What to do |
What lines in the data below mention the string "link"? Copy them out.

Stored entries
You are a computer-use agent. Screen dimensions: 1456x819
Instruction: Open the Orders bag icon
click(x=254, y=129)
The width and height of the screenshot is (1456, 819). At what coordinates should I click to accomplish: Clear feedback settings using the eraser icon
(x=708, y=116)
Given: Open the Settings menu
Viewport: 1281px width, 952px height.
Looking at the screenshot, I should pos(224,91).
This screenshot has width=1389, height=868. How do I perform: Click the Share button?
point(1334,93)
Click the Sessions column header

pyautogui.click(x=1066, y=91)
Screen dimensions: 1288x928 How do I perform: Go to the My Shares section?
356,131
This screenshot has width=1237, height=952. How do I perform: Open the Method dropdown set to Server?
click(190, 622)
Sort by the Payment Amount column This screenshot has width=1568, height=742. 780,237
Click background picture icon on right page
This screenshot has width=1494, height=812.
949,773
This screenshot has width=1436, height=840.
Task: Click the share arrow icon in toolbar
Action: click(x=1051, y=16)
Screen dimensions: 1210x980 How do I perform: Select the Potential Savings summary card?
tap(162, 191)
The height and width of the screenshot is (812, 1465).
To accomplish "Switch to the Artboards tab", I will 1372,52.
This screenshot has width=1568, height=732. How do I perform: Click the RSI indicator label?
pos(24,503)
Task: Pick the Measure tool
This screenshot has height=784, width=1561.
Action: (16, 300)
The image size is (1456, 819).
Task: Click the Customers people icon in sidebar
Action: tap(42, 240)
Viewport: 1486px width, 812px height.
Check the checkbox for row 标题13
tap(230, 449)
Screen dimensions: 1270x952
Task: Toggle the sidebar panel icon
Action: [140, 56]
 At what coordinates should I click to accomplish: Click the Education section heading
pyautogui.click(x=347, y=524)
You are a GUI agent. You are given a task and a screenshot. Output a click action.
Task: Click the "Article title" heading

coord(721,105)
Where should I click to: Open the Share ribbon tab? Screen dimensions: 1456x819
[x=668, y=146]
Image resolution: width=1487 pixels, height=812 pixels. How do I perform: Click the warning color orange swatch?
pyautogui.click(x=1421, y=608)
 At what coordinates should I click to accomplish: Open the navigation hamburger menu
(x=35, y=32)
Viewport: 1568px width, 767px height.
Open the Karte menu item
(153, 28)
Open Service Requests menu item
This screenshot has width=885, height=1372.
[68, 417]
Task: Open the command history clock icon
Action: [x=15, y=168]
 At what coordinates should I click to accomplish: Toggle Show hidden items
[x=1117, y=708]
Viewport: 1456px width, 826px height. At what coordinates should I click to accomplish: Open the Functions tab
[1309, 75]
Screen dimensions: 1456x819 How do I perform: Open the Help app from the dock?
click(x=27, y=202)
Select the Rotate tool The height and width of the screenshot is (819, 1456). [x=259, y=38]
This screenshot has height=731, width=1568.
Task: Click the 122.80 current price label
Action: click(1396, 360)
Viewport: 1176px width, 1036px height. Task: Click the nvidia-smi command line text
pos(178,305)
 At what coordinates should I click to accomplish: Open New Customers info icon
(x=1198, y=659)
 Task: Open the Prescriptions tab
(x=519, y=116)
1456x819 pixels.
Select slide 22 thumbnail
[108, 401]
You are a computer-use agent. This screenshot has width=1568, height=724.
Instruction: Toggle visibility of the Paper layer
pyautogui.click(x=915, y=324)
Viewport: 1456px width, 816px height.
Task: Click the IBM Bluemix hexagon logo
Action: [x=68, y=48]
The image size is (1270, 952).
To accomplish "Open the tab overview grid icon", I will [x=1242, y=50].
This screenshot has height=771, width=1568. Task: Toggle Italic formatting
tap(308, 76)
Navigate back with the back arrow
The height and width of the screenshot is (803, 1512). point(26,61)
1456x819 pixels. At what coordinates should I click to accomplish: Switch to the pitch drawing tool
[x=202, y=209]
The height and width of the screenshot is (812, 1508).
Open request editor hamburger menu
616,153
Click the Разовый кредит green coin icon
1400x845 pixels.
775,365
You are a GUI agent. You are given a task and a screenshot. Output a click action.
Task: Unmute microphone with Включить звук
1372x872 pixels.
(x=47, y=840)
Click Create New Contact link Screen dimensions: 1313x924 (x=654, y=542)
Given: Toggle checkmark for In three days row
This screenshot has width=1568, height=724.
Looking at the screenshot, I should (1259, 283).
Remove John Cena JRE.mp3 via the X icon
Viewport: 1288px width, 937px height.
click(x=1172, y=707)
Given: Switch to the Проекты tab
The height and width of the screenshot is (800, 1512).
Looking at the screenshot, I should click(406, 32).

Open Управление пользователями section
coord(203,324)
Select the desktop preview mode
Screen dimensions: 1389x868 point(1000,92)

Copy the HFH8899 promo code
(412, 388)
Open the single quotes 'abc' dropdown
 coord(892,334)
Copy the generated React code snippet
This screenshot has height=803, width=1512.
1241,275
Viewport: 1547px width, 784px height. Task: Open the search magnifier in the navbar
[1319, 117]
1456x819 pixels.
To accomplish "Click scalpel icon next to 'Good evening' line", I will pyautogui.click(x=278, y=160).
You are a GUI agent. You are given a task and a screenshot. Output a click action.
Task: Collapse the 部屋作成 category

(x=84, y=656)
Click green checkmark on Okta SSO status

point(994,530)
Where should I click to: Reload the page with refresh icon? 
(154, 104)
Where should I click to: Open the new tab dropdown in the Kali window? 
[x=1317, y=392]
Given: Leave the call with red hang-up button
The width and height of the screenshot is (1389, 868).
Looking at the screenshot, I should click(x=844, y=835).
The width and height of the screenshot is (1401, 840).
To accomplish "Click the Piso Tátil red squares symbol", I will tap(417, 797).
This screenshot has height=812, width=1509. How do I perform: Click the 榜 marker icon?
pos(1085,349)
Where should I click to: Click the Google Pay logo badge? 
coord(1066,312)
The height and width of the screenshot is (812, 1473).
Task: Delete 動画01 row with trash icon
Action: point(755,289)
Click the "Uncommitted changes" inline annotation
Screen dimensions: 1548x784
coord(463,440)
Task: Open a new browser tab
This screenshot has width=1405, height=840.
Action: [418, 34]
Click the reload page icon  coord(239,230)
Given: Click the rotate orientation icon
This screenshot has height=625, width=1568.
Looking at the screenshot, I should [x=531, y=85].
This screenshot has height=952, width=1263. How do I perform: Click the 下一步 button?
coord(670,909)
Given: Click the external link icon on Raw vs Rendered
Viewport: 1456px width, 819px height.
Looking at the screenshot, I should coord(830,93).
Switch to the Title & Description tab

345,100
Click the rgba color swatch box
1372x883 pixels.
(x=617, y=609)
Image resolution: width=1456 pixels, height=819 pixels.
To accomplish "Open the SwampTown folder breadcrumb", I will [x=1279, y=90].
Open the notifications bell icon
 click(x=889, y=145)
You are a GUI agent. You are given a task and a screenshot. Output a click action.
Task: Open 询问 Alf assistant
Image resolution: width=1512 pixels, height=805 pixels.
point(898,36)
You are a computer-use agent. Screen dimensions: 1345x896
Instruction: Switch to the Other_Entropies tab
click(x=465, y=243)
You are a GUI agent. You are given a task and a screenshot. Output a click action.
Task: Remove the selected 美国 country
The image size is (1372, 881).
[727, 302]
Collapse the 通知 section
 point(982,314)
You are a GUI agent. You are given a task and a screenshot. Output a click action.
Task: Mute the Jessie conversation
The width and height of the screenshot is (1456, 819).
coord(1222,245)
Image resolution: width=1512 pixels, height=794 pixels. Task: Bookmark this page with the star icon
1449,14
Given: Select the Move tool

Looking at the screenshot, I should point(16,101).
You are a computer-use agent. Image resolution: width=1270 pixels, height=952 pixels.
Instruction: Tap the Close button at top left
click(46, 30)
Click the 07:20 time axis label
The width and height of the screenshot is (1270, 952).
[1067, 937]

Your response |
Click Create New Contact link Screen dimensions: 1313x924 (x=654, y=542)
Given: Click the external link icon on Raw vs Rendered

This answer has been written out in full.